▸ **Your objective**
Output range, inclusive: from the line containing "Open the Privacy Policy link" to the line containing "You are a computer-use agent. The". Restate those lines from the data below word for word and only those.

▸ **Data supplied**

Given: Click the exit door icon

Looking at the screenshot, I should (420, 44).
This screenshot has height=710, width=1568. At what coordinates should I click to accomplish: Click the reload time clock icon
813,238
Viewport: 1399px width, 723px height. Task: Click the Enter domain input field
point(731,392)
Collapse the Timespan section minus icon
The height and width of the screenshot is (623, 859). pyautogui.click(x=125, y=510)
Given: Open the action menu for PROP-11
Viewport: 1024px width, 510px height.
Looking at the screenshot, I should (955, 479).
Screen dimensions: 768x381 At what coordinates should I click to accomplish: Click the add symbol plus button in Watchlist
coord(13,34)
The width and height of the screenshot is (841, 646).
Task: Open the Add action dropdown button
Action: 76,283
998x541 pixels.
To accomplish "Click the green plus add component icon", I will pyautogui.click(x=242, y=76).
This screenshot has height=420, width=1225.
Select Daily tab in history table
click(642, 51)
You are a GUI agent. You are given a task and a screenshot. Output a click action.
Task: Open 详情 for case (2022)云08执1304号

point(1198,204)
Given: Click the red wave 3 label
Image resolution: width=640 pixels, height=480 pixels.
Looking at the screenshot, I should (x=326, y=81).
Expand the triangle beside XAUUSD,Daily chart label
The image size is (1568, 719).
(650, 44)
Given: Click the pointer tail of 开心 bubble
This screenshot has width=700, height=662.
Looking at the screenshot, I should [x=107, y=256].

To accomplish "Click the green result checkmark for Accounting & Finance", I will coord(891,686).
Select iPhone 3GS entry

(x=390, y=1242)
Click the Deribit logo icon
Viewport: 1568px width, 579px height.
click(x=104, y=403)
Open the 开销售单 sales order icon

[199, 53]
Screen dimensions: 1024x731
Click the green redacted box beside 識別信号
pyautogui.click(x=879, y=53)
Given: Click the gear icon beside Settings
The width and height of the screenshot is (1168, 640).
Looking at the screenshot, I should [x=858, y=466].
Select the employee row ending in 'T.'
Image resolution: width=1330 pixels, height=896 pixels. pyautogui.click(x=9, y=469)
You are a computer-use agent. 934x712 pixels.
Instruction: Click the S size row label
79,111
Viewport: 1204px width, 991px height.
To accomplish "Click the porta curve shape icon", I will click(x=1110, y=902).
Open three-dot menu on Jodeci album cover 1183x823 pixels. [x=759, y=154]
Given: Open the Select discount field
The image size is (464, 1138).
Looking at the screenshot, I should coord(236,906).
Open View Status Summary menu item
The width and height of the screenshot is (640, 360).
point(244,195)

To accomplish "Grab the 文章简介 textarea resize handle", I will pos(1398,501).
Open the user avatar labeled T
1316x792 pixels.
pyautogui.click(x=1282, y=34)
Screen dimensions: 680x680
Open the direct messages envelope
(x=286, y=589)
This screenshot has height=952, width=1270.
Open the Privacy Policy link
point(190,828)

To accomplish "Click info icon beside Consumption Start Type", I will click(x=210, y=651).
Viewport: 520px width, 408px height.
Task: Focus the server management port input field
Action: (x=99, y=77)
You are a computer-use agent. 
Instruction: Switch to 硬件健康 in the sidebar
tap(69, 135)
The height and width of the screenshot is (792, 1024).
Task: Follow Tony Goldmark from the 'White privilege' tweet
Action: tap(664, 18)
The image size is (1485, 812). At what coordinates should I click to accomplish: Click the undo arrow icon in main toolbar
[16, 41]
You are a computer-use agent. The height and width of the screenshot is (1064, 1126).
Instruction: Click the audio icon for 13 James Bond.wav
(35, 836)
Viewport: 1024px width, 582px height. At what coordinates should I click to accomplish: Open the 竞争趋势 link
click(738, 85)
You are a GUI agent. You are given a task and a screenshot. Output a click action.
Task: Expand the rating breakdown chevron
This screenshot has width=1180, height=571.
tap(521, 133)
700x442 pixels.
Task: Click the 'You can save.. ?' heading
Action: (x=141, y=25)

▸ **Task output**
Open the Privacy Policy link
point(190,828)

To accomplish "Click info icon beside Consumption Start Type", I will click(x=210, y=651).
Viewport: 520px width, 408px height.
Task: Focus the server management port input field
Action: (x=99, y=77)
You are a computer-use agent. 
Instruction: Switch to 硬件健康 in the sidebar
tap(69, 135)
The height and width of the screenshot is (792, 1024).
Task: Follow Tony Goldmark from the 'White privilege' tweet
Action: tap(664, 18)
The image size is (1485, 812). At what coordinates should I click to accomplish: Click the undo arrow icon in main toolbar
[16, 41]
You are a computer-use agent. The height and width of the screenshot is (1064, 1126).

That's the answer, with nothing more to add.